** RAW RECORDS **
-------

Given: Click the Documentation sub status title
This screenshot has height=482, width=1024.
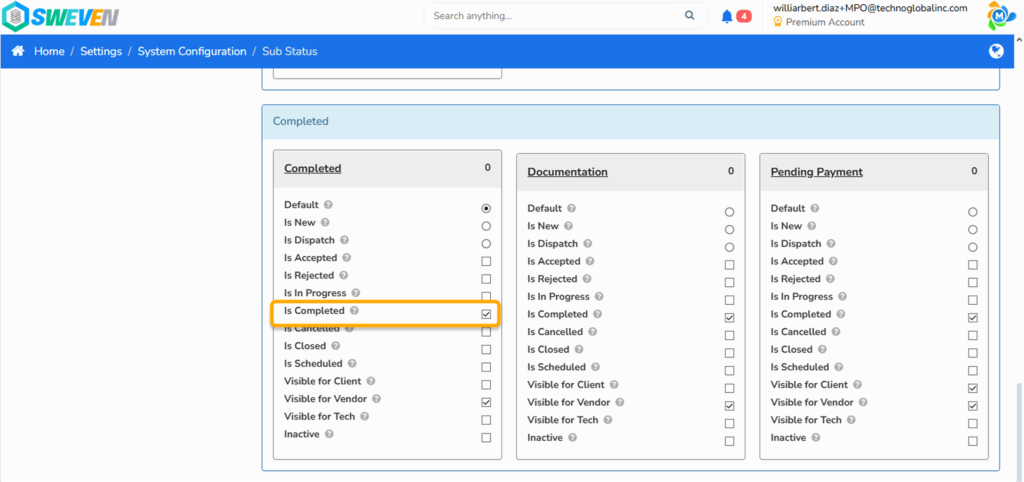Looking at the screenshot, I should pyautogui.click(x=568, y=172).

-------

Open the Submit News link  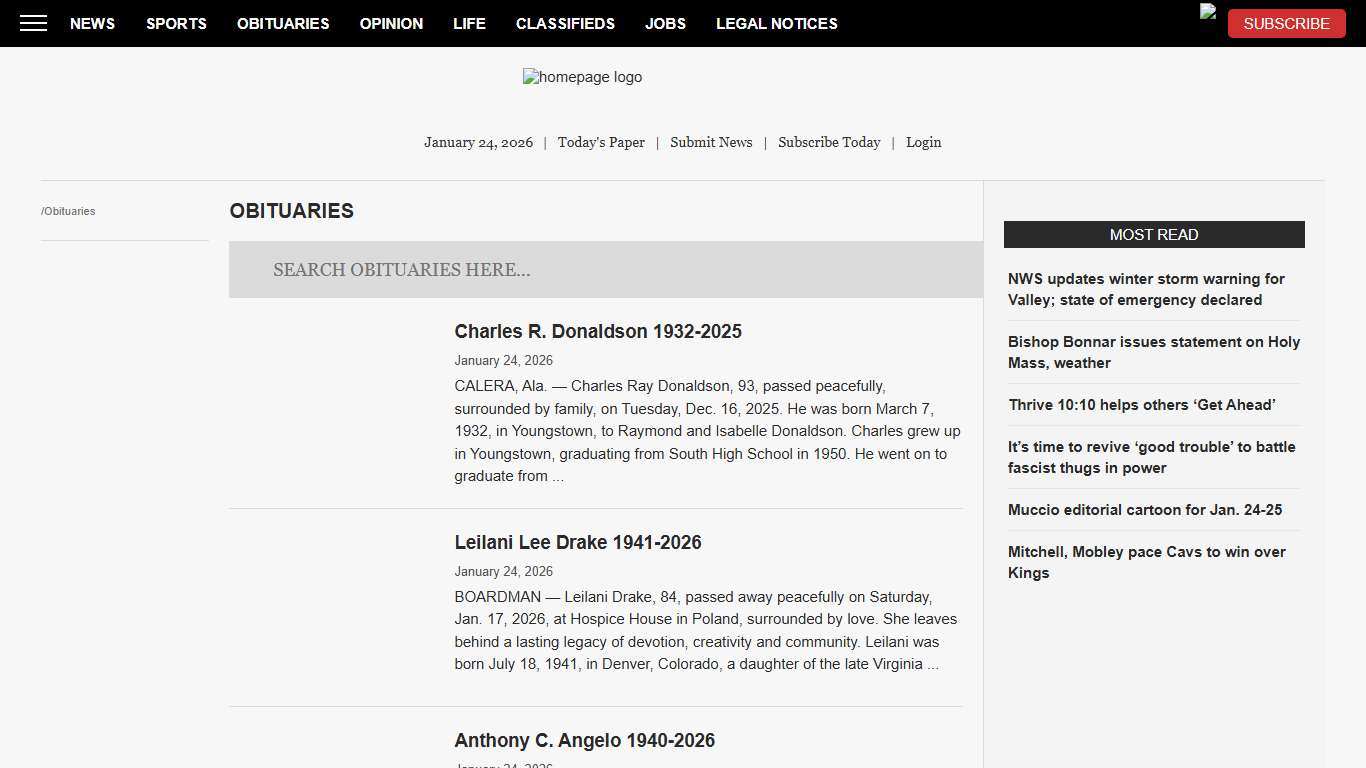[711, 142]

-------

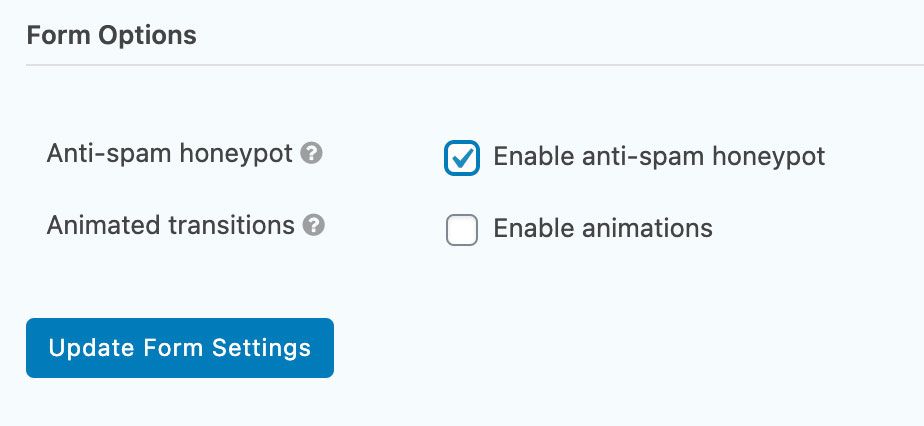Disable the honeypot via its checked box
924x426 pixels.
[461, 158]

-------

** WHAT YOU WILL DO **
Recast the data lines from the line containing "Given: Click the" through the line containing "Looking at the", inclusive, as a JSON list of strings, one string per line, skipping blank lines and leaving out the pictures.

** EXERCISE RESULT **
[
  "Given: Click the Documentation sub status title",
  "This screenshot has height=482, width=1024.",
  "Looking at the screenshot, I should pyautogui.click(x=568, y=172)."
]